Opened 13 years ago

Closed 7 years ago

#1110 closed defect (wontfix)

Saint Paul vs. St. Paul

Reported by: mikepease Owned by: robe
Priority: high Milestone: PostGIS Fund Me
Component: tiger geocoder Version: 1.5.X
Keywords: Cc: woodbri, mattybe

Description

Is there a way that the normalizer could look for alternate spellings of cities? For instance, several major cities in Minnesota are "Saint" something. St. Paul, St. Cloud, etc. The official spelling in the database is St. Paul, but addresses often spell out the full word "Saint Paul".

—works great[[BR]]

select * from geocode('101 7th St, St. Paul, MN')

—takes 2 minutes and fails to find the location
select * from geocode('101 7th St, Saint Paul, MN')

—works fine if the zip code is included
select * from geocode('101 7th St, Saint Paul, MN 55102')

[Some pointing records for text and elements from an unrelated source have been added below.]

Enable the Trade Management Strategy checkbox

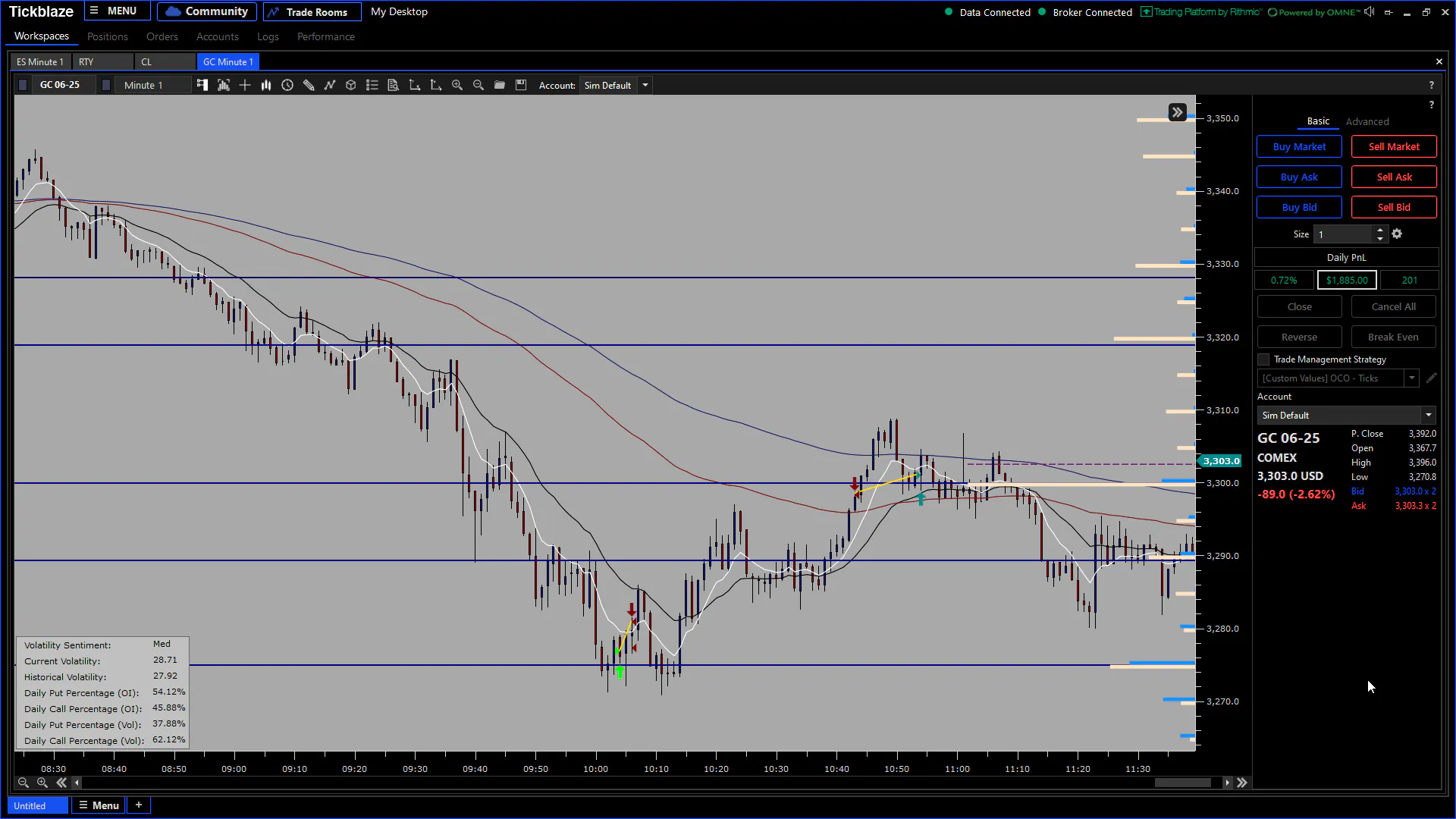tap(1263, 359)
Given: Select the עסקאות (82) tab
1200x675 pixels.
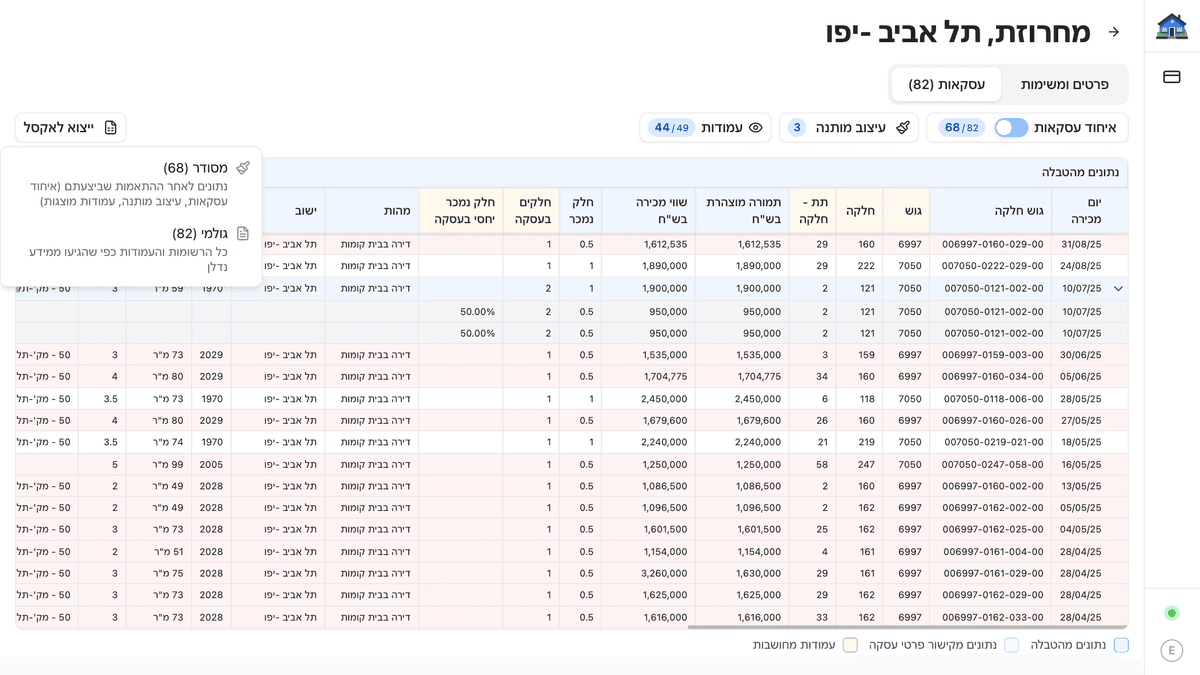Looking at the screenshot, I should pyautogui.click(x=946, y=85).
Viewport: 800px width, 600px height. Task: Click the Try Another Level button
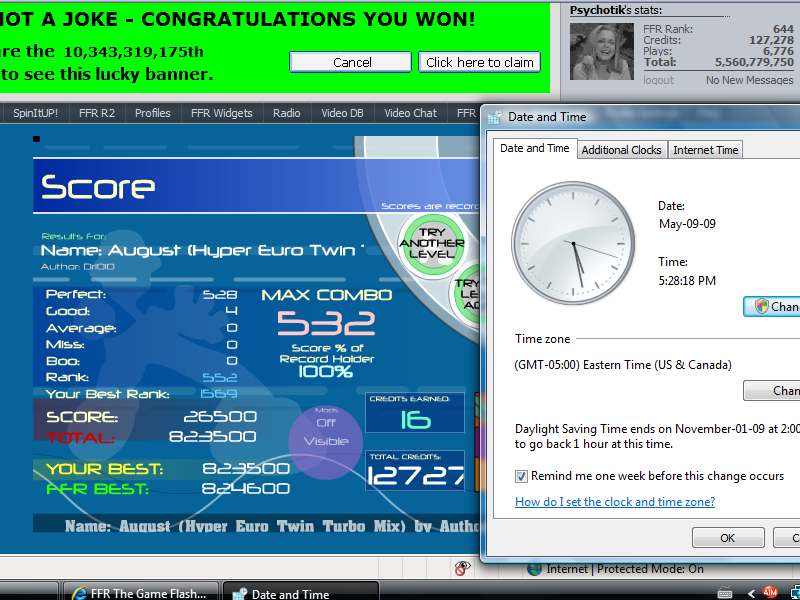pyautogui.click(x=431, y=242)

I'm not sure if there are other words like "Saint" that have alternate legitimate spellings for a city name. Can you think of any?

Change History (14)

comment:1 by darkblueb, 13 years ago

I have 150,000 USPS CASS test adressess in a database, and have slowly been looking at what works and what doesnt

(as pointed to by a previous email)

http://www.usps.com/ncsc/addressservices/certprograms/cass.htm

I hope to have a thorough response to what is working and what is not working, in the next couple of days

Anyone else who wants this to try out, also, is welcome to it…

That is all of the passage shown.